## Start Exercise input

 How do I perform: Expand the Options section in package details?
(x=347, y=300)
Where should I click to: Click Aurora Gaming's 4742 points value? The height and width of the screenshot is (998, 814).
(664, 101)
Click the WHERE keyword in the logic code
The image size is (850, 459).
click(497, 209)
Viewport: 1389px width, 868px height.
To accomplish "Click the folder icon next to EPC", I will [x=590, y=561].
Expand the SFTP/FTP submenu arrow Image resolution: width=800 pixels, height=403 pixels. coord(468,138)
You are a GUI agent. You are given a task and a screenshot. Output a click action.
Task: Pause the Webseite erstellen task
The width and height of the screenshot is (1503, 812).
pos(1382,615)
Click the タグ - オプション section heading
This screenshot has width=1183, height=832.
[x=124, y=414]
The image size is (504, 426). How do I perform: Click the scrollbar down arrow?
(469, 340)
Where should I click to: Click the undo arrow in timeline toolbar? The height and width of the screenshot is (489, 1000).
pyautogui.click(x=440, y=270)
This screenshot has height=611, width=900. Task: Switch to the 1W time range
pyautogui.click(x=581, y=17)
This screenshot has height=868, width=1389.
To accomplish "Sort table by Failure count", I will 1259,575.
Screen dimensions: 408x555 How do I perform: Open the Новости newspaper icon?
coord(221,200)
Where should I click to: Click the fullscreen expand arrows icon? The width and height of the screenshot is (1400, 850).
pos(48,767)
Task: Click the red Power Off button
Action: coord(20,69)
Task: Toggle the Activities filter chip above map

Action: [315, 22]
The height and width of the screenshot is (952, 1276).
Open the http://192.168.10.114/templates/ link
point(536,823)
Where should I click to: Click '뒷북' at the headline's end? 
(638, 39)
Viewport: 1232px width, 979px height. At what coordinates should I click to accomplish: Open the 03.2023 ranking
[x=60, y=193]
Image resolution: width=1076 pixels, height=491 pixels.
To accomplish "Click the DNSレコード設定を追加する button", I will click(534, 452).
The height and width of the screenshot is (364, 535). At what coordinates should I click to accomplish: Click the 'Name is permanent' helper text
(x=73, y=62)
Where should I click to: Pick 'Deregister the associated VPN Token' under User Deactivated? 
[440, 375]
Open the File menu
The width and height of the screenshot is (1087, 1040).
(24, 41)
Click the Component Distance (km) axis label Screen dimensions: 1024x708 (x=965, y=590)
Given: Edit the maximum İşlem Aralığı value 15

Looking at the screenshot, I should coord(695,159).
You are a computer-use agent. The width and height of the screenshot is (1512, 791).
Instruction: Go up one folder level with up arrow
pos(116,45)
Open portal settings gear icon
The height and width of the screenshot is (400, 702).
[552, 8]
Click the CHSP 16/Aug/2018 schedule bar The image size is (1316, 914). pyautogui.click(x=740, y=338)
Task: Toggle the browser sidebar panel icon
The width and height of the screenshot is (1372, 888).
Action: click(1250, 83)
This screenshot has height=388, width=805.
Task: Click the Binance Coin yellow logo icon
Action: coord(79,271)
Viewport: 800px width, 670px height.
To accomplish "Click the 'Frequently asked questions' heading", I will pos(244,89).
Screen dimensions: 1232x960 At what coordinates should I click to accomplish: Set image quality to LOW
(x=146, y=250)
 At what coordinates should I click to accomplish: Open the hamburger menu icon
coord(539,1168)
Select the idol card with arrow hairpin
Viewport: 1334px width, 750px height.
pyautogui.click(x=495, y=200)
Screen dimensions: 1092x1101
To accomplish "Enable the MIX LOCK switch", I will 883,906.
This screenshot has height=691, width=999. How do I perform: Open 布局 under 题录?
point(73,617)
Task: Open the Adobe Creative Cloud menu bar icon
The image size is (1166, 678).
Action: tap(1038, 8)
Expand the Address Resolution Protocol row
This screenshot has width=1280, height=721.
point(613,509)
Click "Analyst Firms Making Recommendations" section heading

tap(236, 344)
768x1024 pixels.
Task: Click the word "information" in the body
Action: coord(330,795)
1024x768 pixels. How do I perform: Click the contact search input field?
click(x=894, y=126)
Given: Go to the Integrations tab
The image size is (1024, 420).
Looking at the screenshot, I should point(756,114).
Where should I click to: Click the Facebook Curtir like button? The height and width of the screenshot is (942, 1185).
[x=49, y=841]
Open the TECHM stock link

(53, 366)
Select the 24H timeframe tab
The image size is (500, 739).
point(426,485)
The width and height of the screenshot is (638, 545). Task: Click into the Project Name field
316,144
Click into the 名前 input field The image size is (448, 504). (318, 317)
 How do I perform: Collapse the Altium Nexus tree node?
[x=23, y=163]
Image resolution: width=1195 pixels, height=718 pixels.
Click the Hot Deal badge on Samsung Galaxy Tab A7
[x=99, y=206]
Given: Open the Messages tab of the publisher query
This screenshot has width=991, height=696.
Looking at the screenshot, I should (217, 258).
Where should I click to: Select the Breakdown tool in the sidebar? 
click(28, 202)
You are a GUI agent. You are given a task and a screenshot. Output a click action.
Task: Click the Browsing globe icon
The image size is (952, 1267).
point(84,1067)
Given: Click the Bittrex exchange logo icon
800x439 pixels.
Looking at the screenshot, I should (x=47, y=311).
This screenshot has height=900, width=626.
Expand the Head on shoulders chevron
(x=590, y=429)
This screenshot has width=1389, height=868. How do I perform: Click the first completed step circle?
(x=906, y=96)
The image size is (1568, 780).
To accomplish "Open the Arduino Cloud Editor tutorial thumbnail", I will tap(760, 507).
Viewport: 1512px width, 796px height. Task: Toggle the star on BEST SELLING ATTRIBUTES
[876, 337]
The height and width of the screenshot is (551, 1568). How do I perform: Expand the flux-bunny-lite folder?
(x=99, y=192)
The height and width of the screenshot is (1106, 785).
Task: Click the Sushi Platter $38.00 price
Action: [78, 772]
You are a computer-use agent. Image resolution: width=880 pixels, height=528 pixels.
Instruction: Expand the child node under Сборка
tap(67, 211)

## End Exercise input

Do this :: Print the records verbatim, starting at the beginning of the records and ending at the line that contains "(x=73, y=62)".

Task answer ::
 How do I perform: Expand the Options section in package details?
(x=347, y=300)
Where should I click to: Click Aurora Gaming's 4742 points value? The height and width of the screenshot is (998, 814).
(664, 101)
Click the WHERE keyword in the logic code
The image size is (850, 459).
click(497, 209)
Viewport: 1389px width, 868px height.
To accomplish "Click the folder icon next to EPC", I will [x=590, y=561].
Expand the SFTP/FTP submenu arrow Image resolution: width=800 pixels, height=403 pixels. coord(468,138)
You are a GUI agent. You are given a task and a screenshot. Output a click action.
Task: Pause the Webseite erstellen task
The width and height of the screenshot is (1503, 812).
pos(1382,615)
Click the タグ - オプション section heading
This screenshot has width=1183, height=832.
[x=124, y=414]
The image size is (504, 426). How do I perform: Click the scrollbar down arrow?
(469, 340)
Where should I click to: Click the undo arrow in timeline toolbar? The height and width of the screenshot is (489, 1000).
pyautogui.click(x=440, y=270)
This screenshot has height=611, width=900. Task: Switch to the 1W time range
pyautogui.click(x=581, y=17)
This screenshot has height=868, width=1389.
To accomplish "Sort table by Failure count", I will 1259,575.
Screen dimensions: 408x555 How do I perform: Open the Новости newspaper icon?
coord(221,200)
Where should I click to: Click the fullscreen expand arrows icon? The width and height of the screenshot is (1400, 850).
pos(48,767)
Task: Click the red Power Off button
Action: coord(20,69)
Task: Toggle the Activities filter chip above map

Action: [315, 22]
The height and width of the screenshot is (952, 1276).
Open the http://192.168.10.114/templates/ link
point(536,823)
Where should I click to: Click '뒷북' at the headline's end? 
(638, 39)
Viewport: 1232px width, 979px height. At what coordinates should I click to accomplish: Open the 03.2023 ranking
[x=60, y=193]
Image resolution: width=1076 pixels, height=491 pixels.
To accomplish "Click the DNSレコード設定を追加する button", I will click(534, 452).
The height and width of the screenshot is (364, 535). At what coordinates should I click to accomplish: Click the 'Name is permanent' helper text
(x=73, y=62)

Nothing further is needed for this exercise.